Na planszy gracza możemy zobaczyć nie tylko dostępnych Nieśmiertelnych, ale również miejsca przypisane na karty. Od lewej widzimy Ready Deck (talia do dobierania), potem miejsce na karty na ręce (In Hand), po prawej stronie Waiting Deck (na karty zużyte). Na górze zaś możemy umieszczać Artefakty. Plansze pomagają organizować przestrzeń gracza, są więc nie tylko ładne, ale też funkcjonalne. Dwie plansze wspólne także są estetyczne i idealnie organizują przestrzeń rozgrywki. Komponenty Demonslayer wyróżniają się wysoką jakością. Solidne są plansze, żetony, kość (drewniana), a karty zostały wykonane z tektury grubszej od tych, jakie zazwyczaj występują w grach. Twórcy Demonslayer zadbali również o wygodne przechowanie komponentów (w pudełku jest nawet wstążka, która ułatwia wyciąganie plansz).

SONY DSC

Nawet fala potworów nam nie straszna!

W Demonslayer gracze kontrolują klany Nieśmiertelnych i walczą z potworami (Heart-Eaters). Recenzowany tytuł oparty jest na mechanizmie deckbuilding – uczestnicy zabawy rozwijają swoje talie tak, aby jak najbardziej zwiększyć siłę ataku i pokonywać najbardziej potężne potwory (to one dostarczają najwięcej punktów).
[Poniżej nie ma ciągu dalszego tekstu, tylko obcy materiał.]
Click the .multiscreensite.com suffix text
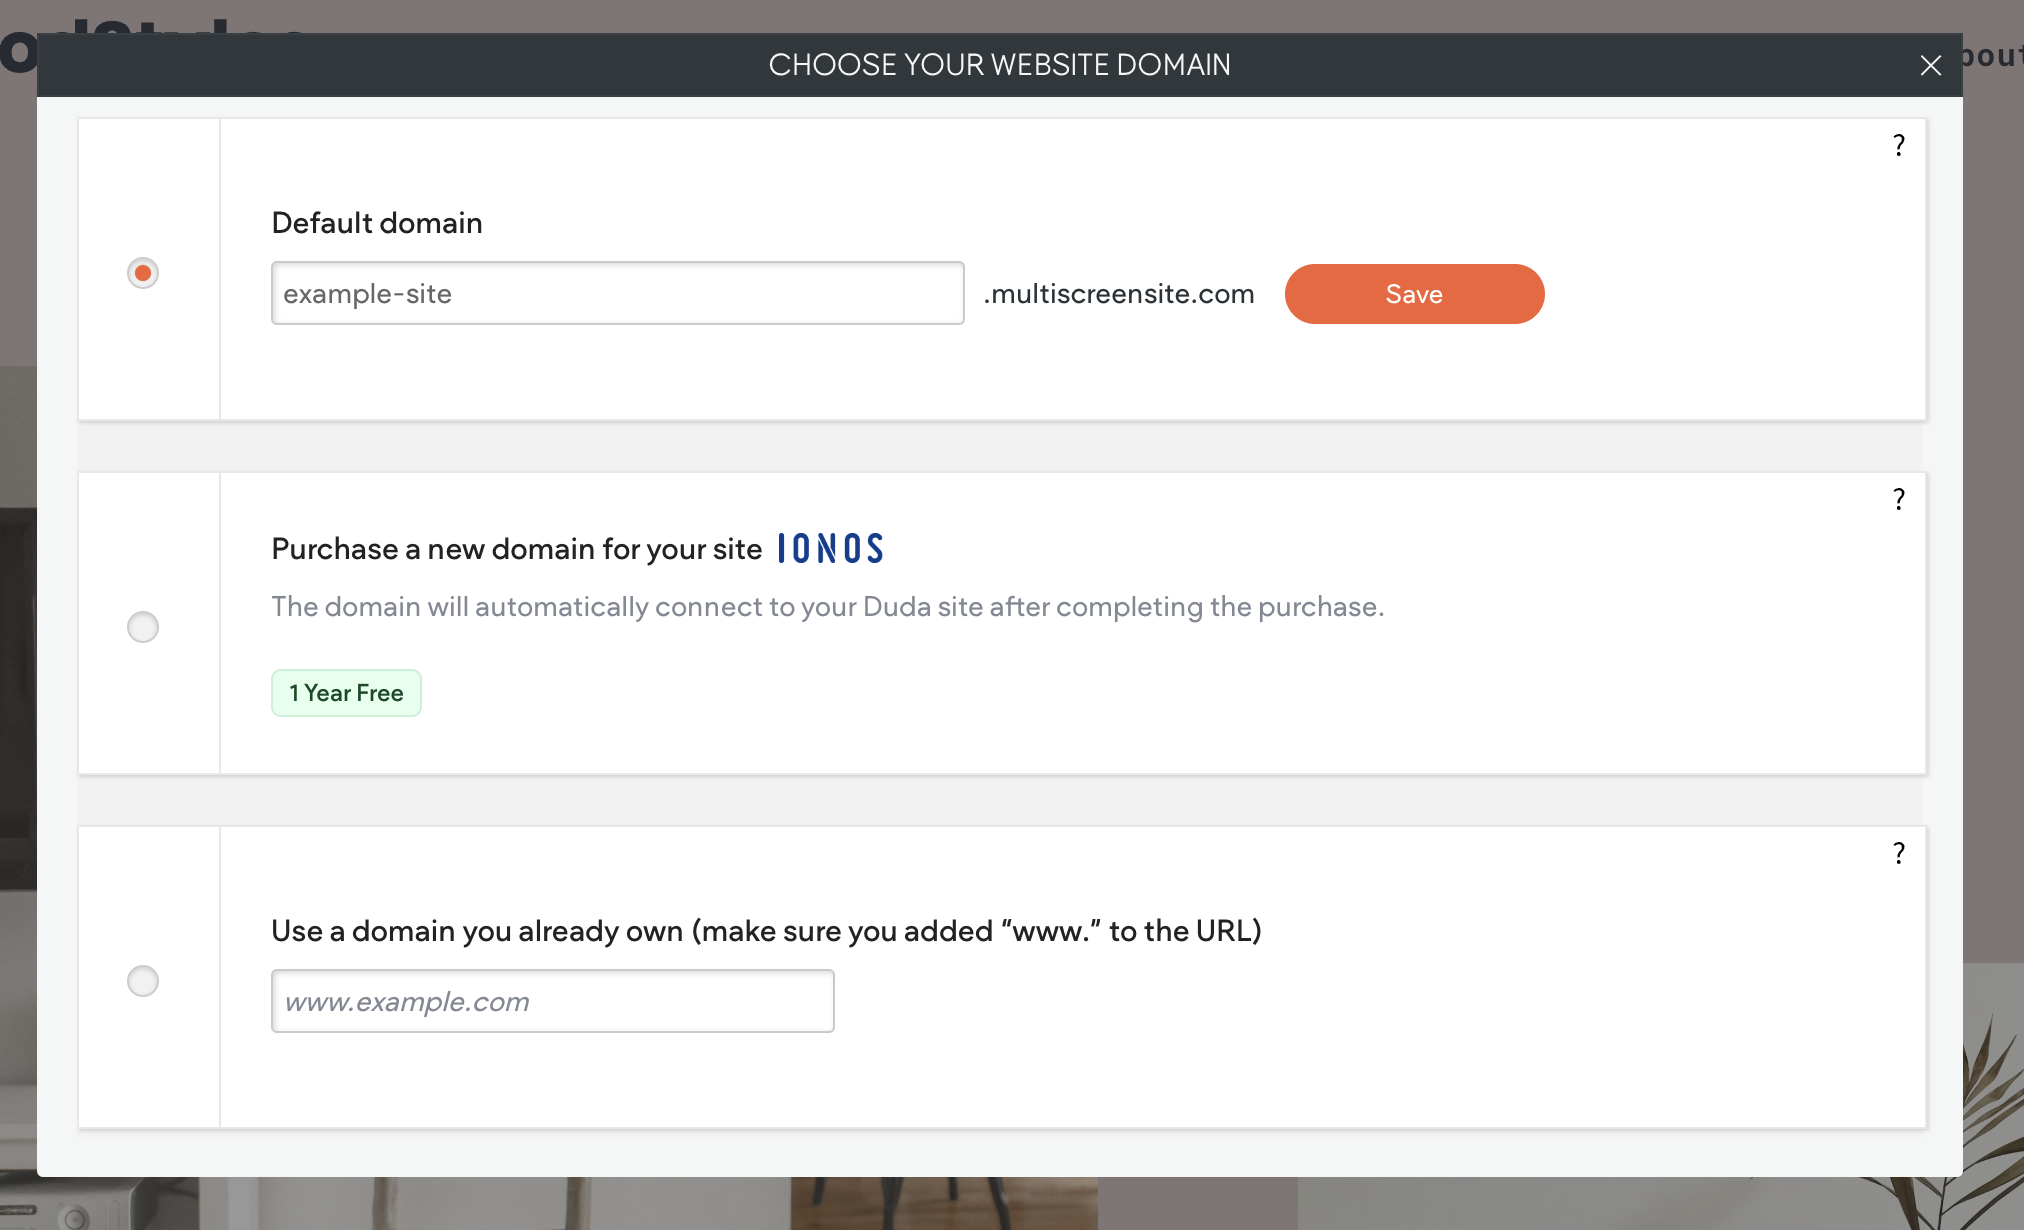This screenshot has height=1230, width=2024. coord(1119,293)
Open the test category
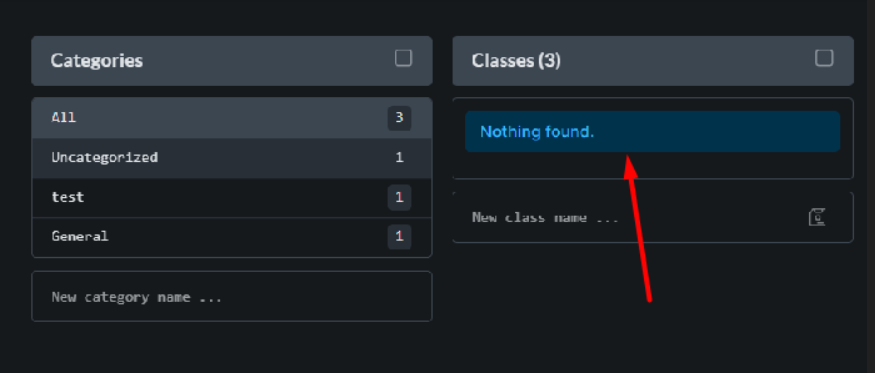This screenshot has width=875, height=373. tap(232, 197)
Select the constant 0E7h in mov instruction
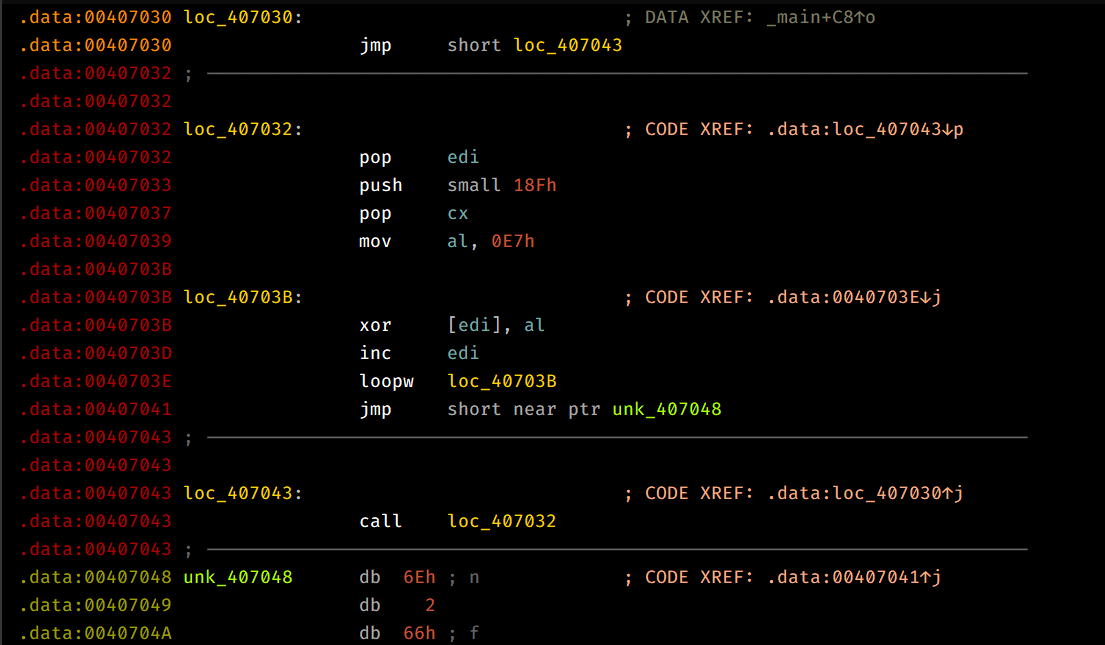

W swojej turze gracz może wykonać 4 akcje z kilku dostępnych, przy czym każda z nich musi być inna.

  • Użycie zdolności karty z ręki. Przykładowe zdolności do dobranie karty i odrzucenie jednej do Waiting Deck czy usunięcie karty z talii.
  • Nabywanie kart. Gracz może nabyć kartę albo ze wspólnej planszy (Infinite Isles) albo z obszaru własnego klanu.
  • Atak. Aby pokonać demona gracz musi dysponować siłą ataku równą lub wyższą od wytrzymałości potwora. Należy rozpatrzyć zdolność Heart – Eater, ewentualnie Overlorda. Jeśli gracz ma na ręce kartę z zdolnością Rampage, może atakować drugiego potwora. Po skutecznym ataku gracz otrzymuje punkty zwycięstwa w liczbie równej wytrzymałości demona.
  • Alchemia. W procesie Alchemii gracze mogą pozyskać Artefakt płacąc punktami zwycięstwa. Istnieją dwie drogi nabycia Artefaktu – zapłacenie pełnej kwoty lub oferowanie mniejszej liczby punktów i rzut kością. Jeśli suma oferowanej punktów i liczby oczek jest równa (lub większa) od kosztu Artefaktu, gracz otrzymuje kartę. W przeciwnym wypadku – nic nie zyskuje i traci punkty, które oferował w procesie Alchemii.
  • Odrzucenie karty z ręki. Jeśli gracz chce odrzucić kartę z talii, nie może wykonywać jakiejkolwiek innej akcji w tej turze.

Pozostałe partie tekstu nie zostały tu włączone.